Lines 378 to 382 in 673d0db

	match mem::replace(&mut guard.blocker, NoneBlocked) {
	NoneBlocked => {}
	BlockedSender(..) => unreachable!(),
	BlockedReceiver(token) => wakeup(token, guard),
	}

rust/library/std/src/sync/mpsc/sync.rs

Lines 402 to 409 in 673d0db

	let waiter = match mem::replace(&mut guard.blocker, NoneBlocked) {
	NoneBlocked => None,
	BlockedSender(token) => {
	*guard.canceled.take().unwrap() = true;
	Some(token)
	}
	BlockedReceiver(..) => unreachable!(),
	};

rust/library/std/src/sync/mpsc/mod.rs

Lines 1157 to 1176 in 607d6b0

	let new_port = match *unsafe { self.inner() } {
	Flavor::Oneshot(ref p) => match p.recv(None) {
	Ok(t) => return Ok(t),
	Err(oneshot::Disconnected) => return Err(RecvError),
	Err(oneshot::Upgraded(rx)) => rx,
	Err(oneshot::Empty) => unreachable!(),
	},
	Flavor::Stream(ref p) => match p.recv(None) {
	Ok(t) => return Ok(t),
	Err(stream::Disconnected) => return Err(RecvError),
	Err(stream::Upgraded(rx)) => rx,
	Err(stream::Empty) => unreachable!(),
	},
	Flavor::Shared(ref p) => match p.recv(None) {
	Ok(t) => return Ok(t),
	Err(shared::Disconnected) => return Err(RecvError),
	Err(shared::Empty) => unreachable!(),
	},
	Flavor::Sync(ref p) => return p.recv(None).map_err(|_| RecvError),
	};

Must Remain unreachable

None so far.

Action

I would love to send in a PR that resolves this issue! However, I do need some help and guidance from the library maintainers to ensure that undefined behavior is 110% avoided. Feedback on which parts are safe regardless of platform/architecture/hardware is much appreciated.

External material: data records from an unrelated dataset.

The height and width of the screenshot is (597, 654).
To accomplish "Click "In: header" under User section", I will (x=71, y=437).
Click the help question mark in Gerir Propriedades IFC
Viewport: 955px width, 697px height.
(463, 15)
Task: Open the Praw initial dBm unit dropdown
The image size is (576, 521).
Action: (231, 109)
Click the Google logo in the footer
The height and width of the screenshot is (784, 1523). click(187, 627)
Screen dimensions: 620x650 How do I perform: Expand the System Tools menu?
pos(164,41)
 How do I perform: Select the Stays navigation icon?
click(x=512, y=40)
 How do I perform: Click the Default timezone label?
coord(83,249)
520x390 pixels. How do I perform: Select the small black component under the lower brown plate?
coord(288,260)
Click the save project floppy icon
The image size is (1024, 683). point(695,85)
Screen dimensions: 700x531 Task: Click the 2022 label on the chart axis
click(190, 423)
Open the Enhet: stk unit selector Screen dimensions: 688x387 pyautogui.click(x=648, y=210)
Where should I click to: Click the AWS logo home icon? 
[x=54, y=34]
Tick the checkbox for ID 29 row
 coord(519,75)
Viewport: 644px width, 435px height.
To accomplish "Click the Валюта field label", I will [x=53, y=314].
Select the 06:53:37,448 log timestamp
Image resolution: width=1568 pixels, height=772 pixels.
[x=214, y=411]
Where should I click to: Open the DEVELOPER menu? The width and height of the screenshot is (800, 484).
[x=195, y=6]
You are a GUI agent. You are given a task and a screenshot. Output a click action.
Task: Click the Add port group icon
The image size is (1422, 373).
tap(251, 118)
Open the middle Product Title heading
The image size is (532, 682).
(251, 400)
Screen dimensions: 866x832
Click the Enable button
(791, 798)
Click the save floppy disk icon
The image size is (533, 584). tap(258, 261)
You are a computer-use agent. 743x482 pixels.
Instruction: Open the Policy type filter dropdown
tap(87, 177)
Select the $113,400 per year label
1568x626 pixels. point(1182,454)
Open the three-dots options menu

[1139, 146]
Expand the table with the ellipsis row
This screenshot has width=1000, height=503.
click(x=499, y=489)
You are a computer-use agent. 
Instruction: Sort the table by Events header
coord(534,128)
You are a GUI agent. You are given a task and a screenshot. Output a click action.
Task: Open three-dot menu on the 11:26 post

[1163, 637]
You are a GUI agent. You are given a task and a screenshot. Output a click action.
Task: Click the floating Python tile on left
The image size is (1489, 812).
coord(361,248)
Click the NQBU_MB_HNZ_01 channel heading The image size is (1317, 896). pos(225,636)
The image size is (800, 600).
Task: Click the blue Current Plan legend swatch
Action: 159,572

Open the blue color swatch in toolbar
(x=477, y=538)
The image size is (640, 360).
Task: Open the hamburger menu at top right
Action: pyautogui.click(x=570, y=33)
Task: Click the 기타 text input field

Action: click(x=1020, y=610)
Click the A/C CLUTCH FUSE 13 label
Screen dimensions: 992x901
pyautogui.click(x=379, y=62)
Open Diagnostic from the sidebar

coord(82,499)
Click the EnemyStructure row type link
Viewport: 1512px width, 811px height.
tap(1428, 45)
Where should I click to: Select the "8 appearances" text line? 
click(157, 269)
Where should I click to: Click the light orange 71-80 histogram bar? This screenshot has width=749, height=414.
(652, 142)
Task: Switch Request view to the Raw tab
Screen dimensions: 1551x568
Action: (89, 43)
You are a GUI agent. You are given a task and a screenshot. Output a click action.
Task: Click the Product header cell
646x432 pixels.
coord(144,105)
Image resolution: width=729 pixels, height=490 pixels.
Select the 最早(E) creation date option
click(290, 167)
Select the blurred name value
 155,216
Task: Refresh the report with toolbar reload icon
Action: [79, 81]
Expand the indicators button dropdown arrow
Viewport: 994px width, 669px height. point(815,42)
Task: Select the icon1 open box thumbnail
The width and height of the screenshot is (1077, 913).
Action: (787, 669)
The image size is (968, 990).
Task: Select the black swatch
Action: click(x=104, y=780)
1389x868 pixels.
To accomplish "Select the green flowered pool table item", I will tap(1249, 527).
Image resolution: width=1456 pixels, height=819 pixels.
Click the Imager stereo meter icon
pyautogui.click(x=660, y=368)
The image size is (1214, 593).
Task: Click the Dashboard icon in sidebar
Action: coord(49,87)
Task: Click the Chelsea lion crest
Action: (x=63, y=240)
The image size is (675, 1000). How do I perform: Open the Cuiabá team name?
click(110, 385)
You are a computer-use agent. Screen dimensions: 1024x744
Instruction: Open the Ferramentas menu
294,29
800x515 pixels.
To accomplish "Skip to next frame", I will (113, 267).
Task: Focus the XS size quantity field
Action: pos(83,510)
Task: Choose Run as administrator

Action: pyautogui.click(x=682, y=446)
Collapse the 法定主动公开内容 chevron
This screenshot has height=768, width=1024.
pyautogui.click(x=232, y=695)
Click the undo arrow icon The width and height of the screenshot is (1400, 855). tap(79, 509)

As mentioned earlier, I will be editing this issue as more people chime in. Thanks!

[hellow554]

6 issues before this (#88600) is a very good reason to not do it and remain unreachable!(). In fact, a lot of ICEs will hit either a unreachable or an unwrap (or similar).

If it is really unreachable, the compiler will figure it out and eleminate the branch, see https://rust.godbolt.org/z/5Kez3MPGW

I don't think that this is reasonable but I'd like to hear others people opinion.

[the8472]

#86520 went in the opposite direction. Have you checked the performanee on any of these, e.g. by running the benches included in the library?

[BastiDood]

Have you checked the performance on any of these?

Honestly, this shouldn't be necessary anymore. I sense that there is already a strong consensus that the compiler is (more than) smart enough to detect truly unreachable branches. The panic infrastructure as a safety mechanism is hard to argue against, especially since the compiler already optimizes it away in most cases.

This is great! Glad that I can certainly say that I can close this issue with much greater faith in the compiler's abilities. Thanks for the valuable input, everyone! I believe this issue does not need to linger any longer.